Post-schizophrenic depression may be characterized where a depressive episode arises in the aftermath of a schizophrenic illness where some low-level schizophrenic symptoms may still be present.
Simple schizophrenia may be characterized by insidious and progressive development of prominent negative symptoms with no history of psychotic episodes.
In some embodiments, methods are provided for treating psychotic symptoms that may be present in other mental disorders, including, but not limited to, bipolar disorder, borderline personality disorder, drug intoxication, and drug-induced psychosis.
In another embodiment, methods for treating delusions (e.g., “non-bizarre”) that may be present in, for example, delusional disorder are provided.
Also provided are methods for treating social withdrawal in conditions including, but not limited to, social anxiety disorder, avoidant personality disorder, and schizotypal personality disorder.
Additionally, methods are provided for treating obsessive-compulsive disorder (OCD).
Also provided herein is a method of modulating an autism target gene expression in a cell comprising contacting a cell with the combinations described herein, e.g., an effective amount of GLYX-13 and one or more NMDAR antagonists. The autism gene expression may be for example, selected from ABAT, APOE, CHRNA4, GABRAS, GFAP, GRIN2A, PDYN, and PENK. In another embodiment, a method of modulating synaptic plasticity in a patient suffering from a synaptic plasticity related disorder is provided, comprising administering the combinations described herein, e.g., an effective amount of GLYX-13 and one or more NMDAR antagonists.

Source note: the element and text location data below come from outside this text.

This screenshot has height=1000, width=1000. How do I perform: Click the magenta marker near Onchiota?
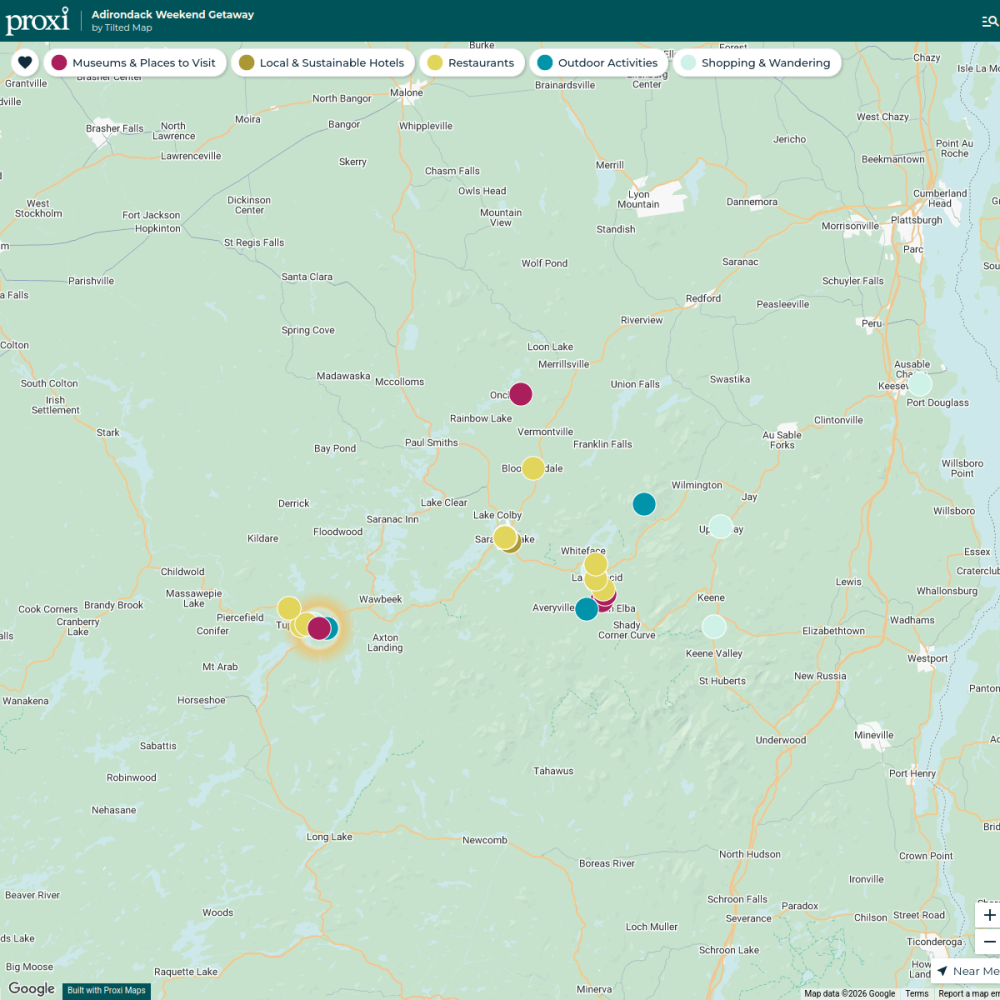coord(520,394)
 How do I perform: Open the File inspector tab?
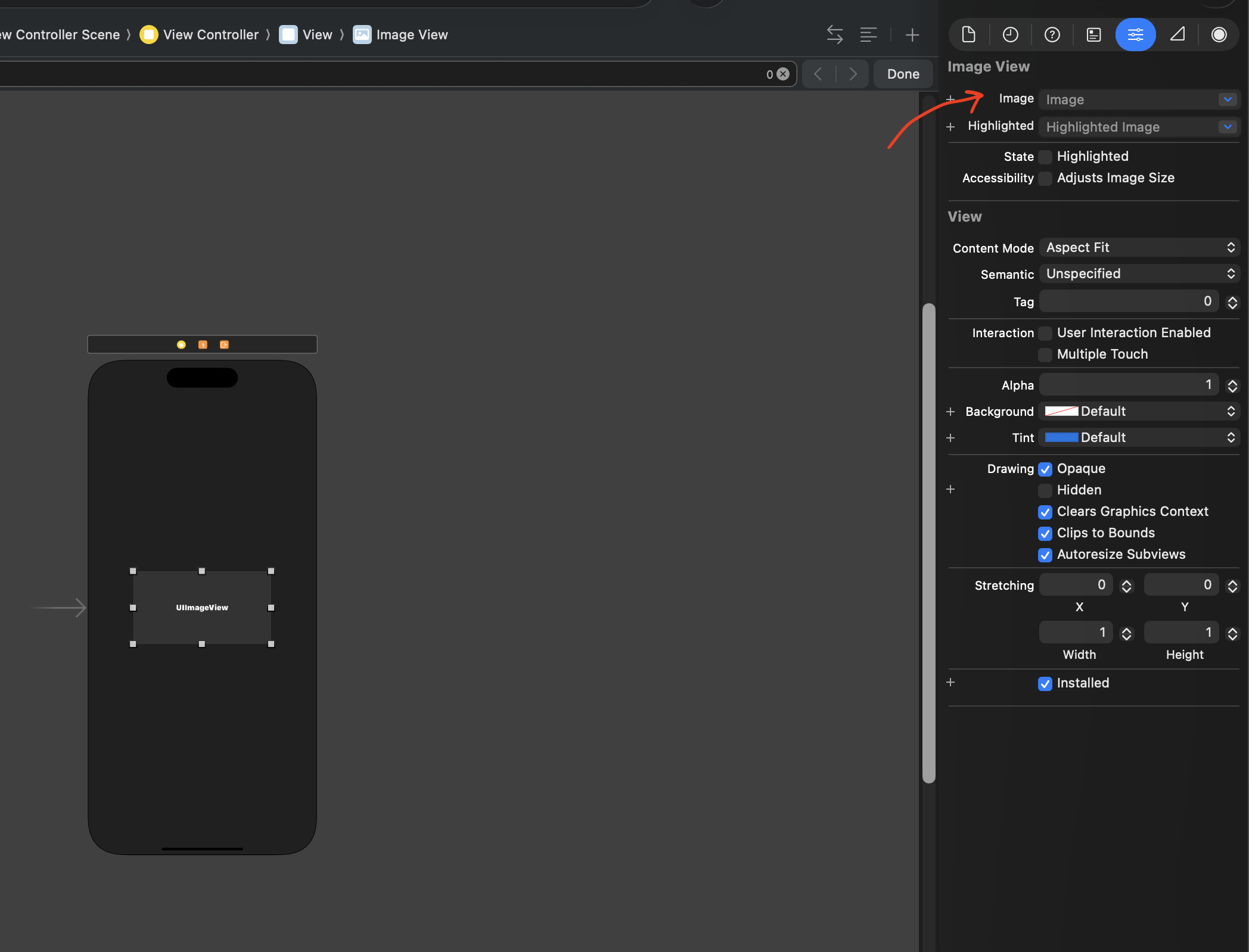tap(968, 35)
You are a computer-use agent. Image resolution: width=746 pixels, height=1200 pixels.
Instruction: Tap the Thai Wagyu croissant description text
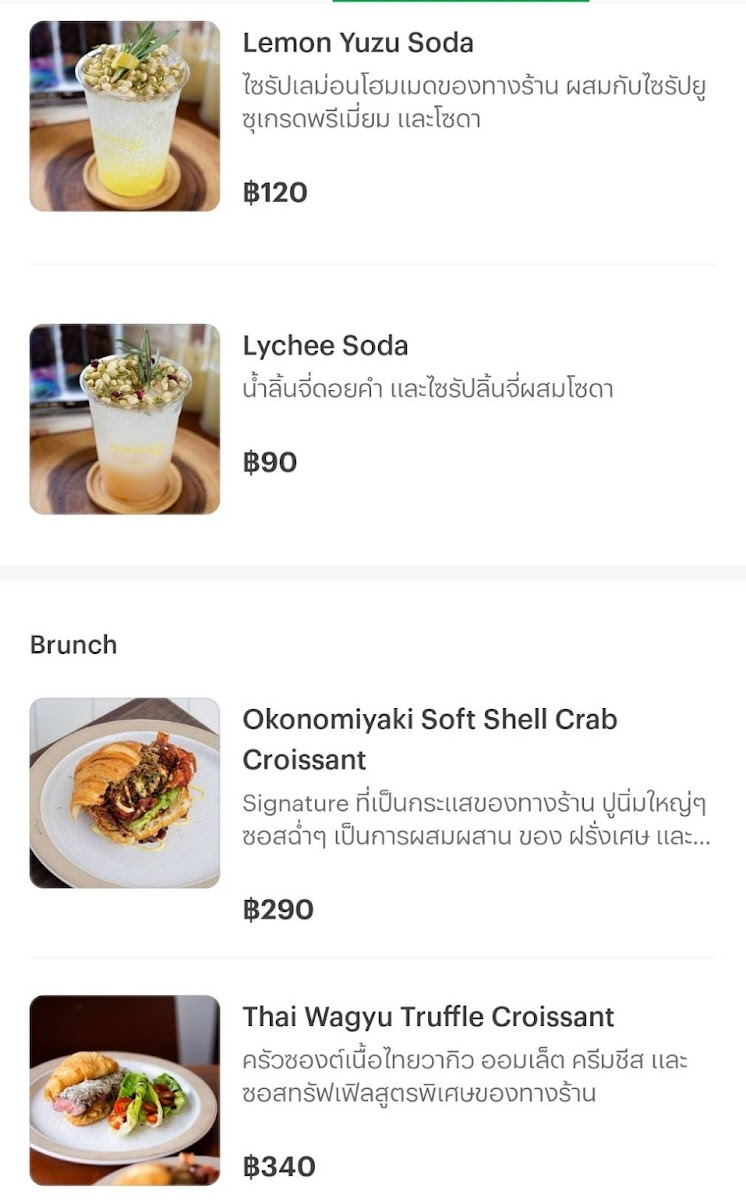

In another embodiment, a method of treating Alzheimer's disease, or e.g., treatment of memory loss that e.g., accompanies early stage Alzheimer's disease, in a patient in need thereof is provided, comprising administering the combinations described herein, e.g., an effective amount of GLYX-13 and one or more NMDAR antagonists. Also provided herein is a method of modulating an Alzheimer's amyloid protein (e.g., beta amyloid peptide, e.g. the isoform Aβ_1-42), in-vitro or in-vivo (e.g. in a cell) comprising contacting the protein with the combinations described herein, e.g., an effective amount of GLYX-13 and one or more NMDAR antagonists. For example, in some embodiments, GLYX-13 or another disclosed compound may block the ability of such amyloid protein to inhibit long-term potentiation in hippocampal slices as well as apoptotic neuronal cell death. In some embodiments, a disclosed compound (e.g., GLYX-13) may provide neuroprotective properties to a Alzheimer's patient in need thereof, for example, may provide a therapeutic effect on later stage Alzheimer's—associated neuronal cell death.
In some embodiments, the patient is a human, e.g. a human pediatric patient.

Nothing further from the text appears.